• **What you need to do**: Begin at the line containing "Toggle the PERI10MINUTES enabled checkbox" and retype each line through the end of the records exactly. Include nothing else and no pictures.

• **Records provided**:
-.-.-

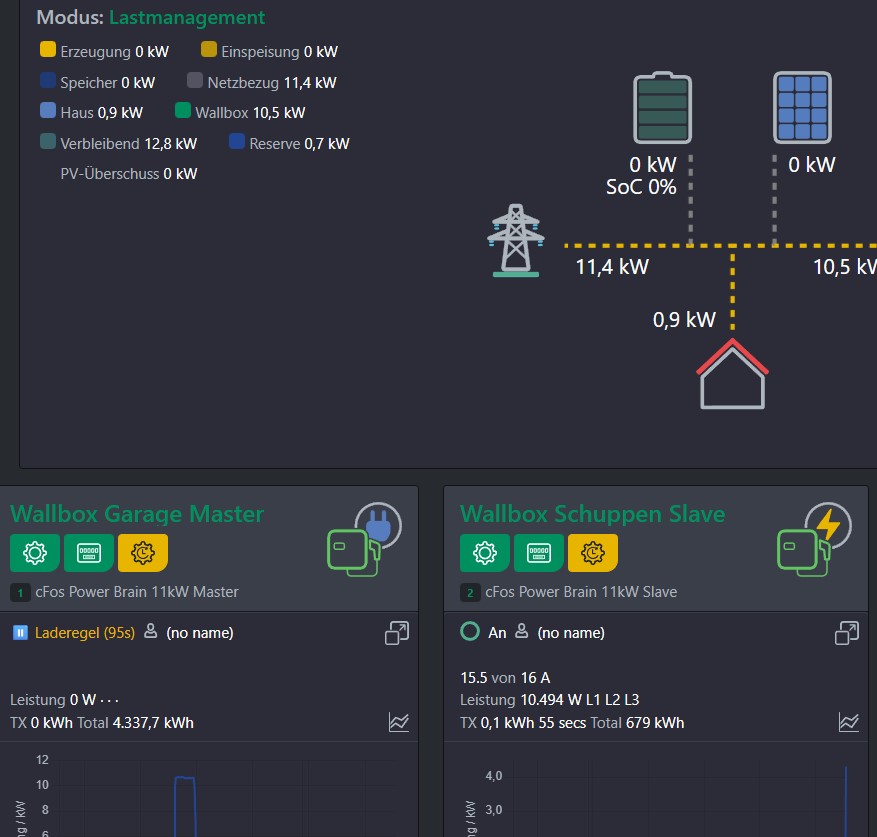The width and height of the screenshot is (877, 837).
Task: Show chart icon for Schuppen Slave
Action: (x=848, y=722)
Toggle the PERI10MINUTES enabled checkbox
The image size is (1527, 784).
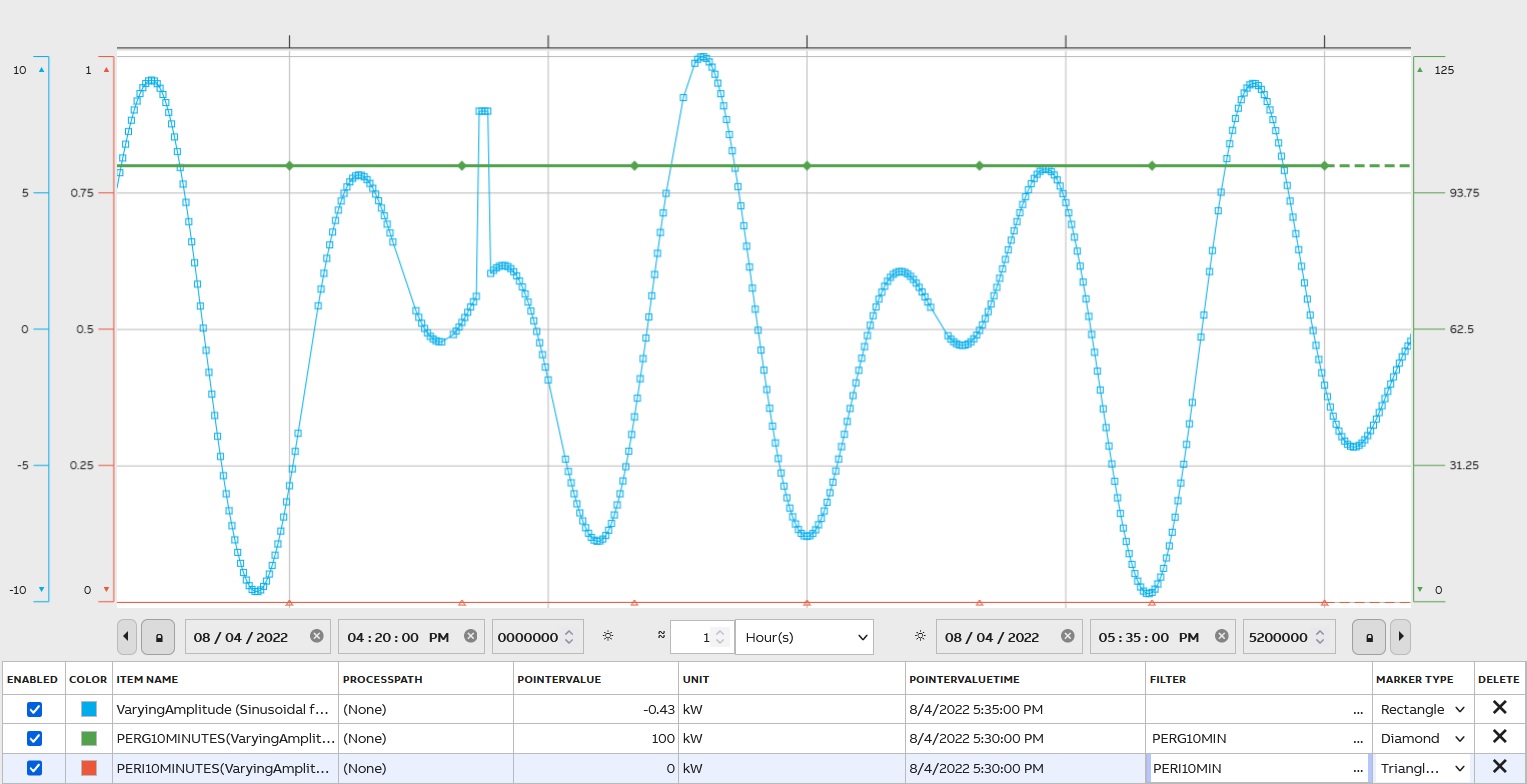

-.-.-

• **Solution**:
Toggle the PERI10MINUTES enabled checkbox
The image size is (1527, 784).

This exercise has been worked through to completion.